• Wednesday, May 29, 2024


Labour politicians condemn car firebomb attack on Oldham’s Muslim leader

Arooj Shah. (Photo: LDRS)

By: Pooja Shrivastava

POLITICIANS have expressed their shock after the Oldham Council leader was reportedly targeted in a firebomb attack on her car. 

The vehicle of Arooj Shah, the first Muslim woman council leader to lead a northern authority, was firebombed in the early hours of Tuesday (13), stated media reports. 

Emergency services were alerted, just before 1.30 am after hearing the vehicle had been set on fire in Goldwick, Oldham. Although no one was hurt in the incident, the flames from the vehicle were said to be so intense that a neighbouring property was also damaged.

Shah has been leading the local authority since May after previous leader Sean Fielding lost his seat.

Calling the incident a “cowardly attack,” the Labour peers and politicians across Greater Manchester town have strongly condemned the incident.

Labour MP for Oldham West and Royton Chair, Jim McMahon said “the full weight of the law must be seen to bring those accountable to book”.

“My solidarity with Cllr Arooj Shah, who has been targeted in such a cowardly way,” he tweeted.



Barbara Keeley, Labour MP for Worsley and Eccles South, said it was a “shocking attack on a Labour woman leader” and added: “I’m sending solidarity and I hope she and her family are OK.”




Oldham Liberal Democrats described the incident as “appalling”.

“It is a frightening attack on an individual, but it also demonstrates the threat to people in public life and stops decent people from being involved in it,” a spokesman for the party said.

“This cannot be allowed to continue, and not only must we stop this criminal attack, but also the abusive approach that has been too much of the politics in Oldham recently, and the UK, in recent years,” the spokesman said.

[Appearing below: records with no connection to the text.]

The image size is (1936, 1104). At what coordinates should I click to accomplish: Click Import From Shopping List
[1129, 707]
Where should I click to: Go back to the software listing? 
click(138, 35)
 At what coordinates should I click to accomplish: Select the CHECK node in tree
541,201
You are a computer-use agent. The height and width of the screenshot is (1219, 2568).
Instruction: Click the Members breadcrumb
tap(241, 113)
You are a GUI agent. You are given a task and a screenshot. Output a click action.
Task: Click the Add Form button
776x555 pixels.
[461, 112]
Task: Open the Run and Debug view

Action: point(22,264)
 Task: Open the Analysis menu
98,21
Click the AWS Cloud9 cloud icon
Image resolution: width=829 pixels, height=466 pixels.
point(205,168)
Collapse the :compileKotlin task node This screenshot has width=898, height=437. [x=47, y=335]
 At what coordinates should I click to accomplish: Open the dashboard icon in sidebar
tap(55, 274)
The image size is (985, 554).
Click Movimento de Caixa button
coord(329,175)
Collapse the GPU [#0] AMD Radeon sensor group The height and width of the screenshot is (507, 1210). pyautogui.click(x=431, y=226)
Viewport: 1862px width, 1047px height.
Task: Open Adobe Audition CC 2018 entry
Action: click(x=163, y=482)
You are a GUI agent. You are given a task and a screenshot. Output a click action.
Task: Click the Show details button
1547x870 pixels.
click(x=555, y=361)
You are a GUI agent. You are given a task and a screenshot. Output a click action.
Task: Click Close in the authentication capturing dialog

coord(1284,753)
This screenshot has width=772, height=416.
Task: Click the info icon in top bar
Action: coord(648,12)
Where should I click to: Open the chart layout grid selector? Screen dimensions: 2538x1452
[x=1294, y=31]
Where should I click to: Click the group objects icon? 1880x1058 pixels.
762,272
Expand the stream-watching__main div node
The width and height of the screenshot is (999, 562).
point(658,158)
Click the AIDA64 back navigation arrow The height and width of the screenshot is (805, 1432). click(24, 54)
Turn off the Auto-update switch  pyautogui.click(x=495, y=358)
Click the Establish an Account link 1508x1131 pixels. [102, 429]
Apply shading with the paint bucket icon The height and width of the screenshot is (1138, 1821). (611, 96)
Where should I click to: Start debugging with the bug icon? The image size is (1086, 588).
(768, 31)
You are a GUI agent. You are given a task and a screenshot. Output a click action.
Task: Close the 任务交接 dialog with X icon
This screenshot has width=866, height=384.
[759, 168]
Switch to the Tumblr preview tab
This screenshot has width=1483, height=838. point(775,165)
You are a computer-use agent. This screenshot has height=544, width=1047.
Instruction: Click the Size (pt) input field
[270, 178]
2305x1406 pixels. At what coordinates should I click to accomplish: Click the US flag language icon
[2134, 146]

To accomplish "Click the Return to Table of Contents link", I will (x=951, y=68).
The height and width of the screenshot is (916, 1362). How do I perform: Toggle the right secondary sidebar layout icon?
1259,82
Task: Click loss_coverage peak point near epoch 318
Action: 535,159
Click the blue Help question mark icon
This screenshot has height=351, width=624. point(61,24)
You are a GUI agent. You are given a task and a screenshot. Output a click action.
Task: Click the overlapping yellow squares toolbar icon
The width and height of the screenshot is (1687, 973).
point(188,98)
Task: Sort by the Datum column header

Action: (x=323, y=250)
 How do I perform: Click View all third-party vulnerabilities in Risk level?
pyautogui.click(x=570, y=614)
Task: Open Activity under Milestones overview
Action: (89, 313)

Greater Manchester Police, who is investigating the matter, has established that the “vehicle was deliberately ignited”.

Shah will not be commenting about the incident at the moment, the council has said.

Shah has lived in Glodwick, one of England’s poorest wards, her whole life after her parents reportedly moved to the UK from Pakistan in the late 1960s.

After being elected leader of the council in May, she has spoken of her struggles battling racism and misogyny, as well as the opposition she had faced from traditionalists within her community.